Canetti’s second question is also relevant: I suppose he is right in guessing that our brain capacity to remember faces is limited; were it not we’d probably spot a lot more of the repeats than we do.

*

But Canetti opens the paragraph with a sentence which could be interpreted differently; and which, so interpreted, seems to me a much more interesting philosophical question. For, if you stop to think about it, indeed, what shall we do with all the people we have ever known – all the women we have slept with, say – who have gone, disappeared among the other 6 billion, never to come back, never to be recovered?

Yet, they live on in our memory; and we never quite cease interacting with that memory; we hear their voices; imagine what they might say. We pick shoes, for instance, and we think, she’d like this one better than that. How odd: these people -- for all intents and purposes as good as dead -- they continue to affect us deeply decades after they have disappeared.

It seems like a one way interaction, too, and as such a little unfair – we can’t talk back to them without – well, visibly talking to ourselves, it would seem. But perhaps not? Perhaps we affect them, too, in the same manner in which they affect us, affect them, so to speak, unbeknownst to us?

And if we do, how strange to know that there is something we do without having the least inkling of it.
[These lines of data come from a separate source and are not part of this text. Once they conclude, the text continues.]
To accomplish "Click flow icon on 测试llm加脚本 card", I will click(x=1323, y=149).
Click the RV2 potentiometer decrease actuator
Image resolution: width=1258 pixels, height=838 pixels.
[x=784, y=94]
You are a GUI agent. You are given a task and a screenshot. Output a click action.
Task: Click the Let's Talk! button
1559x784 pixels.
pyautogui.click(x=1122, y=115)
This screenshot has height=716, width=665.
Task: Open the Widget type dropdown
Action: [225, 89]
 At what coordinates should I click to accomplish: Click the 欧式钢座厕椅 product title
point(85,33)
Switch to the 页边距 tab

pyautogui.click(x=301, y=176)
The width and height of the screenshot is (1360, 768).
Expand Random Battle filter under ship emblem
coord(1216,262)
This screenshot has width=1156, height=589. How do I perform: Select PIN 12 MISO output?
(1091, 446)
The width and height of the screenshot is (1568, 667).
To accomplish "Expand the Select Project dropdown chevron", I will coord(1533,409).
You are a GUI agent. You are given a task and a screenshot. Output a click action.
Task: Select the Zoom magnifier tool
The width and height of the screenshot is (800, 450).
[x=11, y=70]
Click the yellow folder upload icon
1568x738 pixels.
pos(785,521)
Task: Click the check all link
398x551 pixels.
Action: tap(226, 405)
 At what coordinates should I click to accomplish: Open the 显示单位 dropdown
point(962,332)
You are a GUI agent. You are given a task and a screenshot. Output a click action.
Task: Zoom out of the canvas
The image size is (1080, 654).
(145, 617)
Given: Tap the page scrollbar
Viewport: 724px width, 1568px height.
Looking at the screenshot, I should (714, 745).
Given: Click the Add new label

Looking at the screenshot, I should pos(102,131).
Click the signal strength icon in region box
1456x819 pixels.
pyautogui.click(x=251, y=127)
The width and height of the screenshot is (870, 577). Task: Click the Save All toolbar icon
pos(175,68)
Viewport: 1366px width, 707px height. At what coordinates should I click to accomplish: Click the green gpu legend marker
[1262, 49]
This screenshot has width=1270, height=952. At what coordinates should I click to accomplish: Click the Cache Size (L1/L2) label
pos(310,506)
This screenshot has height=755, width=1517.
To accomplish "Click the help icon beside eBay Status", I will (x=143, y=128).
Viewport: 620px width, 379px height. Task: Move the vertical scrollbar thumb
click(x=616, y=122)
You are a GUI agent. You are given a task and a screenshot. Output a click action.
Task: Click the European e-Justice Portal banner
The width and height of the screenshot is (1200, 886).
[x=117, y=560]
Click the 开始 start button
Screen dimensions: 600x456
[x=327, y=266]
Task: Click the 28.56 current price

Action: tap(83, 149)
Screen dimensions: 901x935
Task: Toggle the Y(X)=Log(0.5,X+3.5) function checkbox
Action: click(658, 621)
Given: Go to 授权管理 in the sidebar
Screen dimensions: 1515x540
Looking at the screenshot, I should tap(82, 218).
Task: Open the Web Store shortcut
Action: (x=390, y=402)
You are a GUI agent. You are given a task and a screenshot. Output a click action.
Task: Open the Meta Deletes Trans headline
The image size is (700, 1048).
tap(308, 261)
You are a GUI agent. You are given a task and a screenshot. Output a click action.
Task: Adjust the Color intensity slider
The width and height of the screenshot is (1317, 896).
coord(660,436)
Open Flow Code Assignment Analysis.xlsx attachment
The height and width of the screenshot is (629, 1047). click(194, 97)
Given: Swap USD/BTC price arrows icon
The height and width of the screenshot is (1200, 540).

And another thing: if we do affect them in some way, it is probably all wrong. I mean: my girlfriends, when they were still around, usually guessed things about me wrong – in their expectations of what I would like or say they usually erred in most surprising ways. I’d tease them saying “I am like no other man you have ever known” (which was probably true, actually, given that I came from a place which was a lot like the other side of the moon).

So what chance that, if they continue to interact with my memory, they do it all wrong? What chance they imagine me choosing a pair of shoes I never would?

*

Reading Notes from Hampstead is not entirely a waste of time: bon mots – books of maximes -- epigrams – have seemed more interesting to me lately than either novels or books written to make a point (say, How Great Empires Fall) -- in part because the epigrams' succinctness makes them not entirely transparent: the thought they seek to express being incomplete works a bit like a Rorschach test -- and stimulates my own thoughts in new directions, directions unforeseen by the author. And these directions I often find a lot more interesting than being guided exactly through that author's thought process.

Canetti works this way for me: the thoughts he stimulates in me seem to me a lot more interesting than his own.

Indeed, I seem to myself a lot more interesting than most famous intellectuals of our day. Not that this is their failure: perhaps being not too intellectual is what it takes to become a famous one. (Certainly, one cannot be too demanding of one's thought processes if one is to prepared to opinionate on TV).

I long to read the books of the unfamous intellectuals.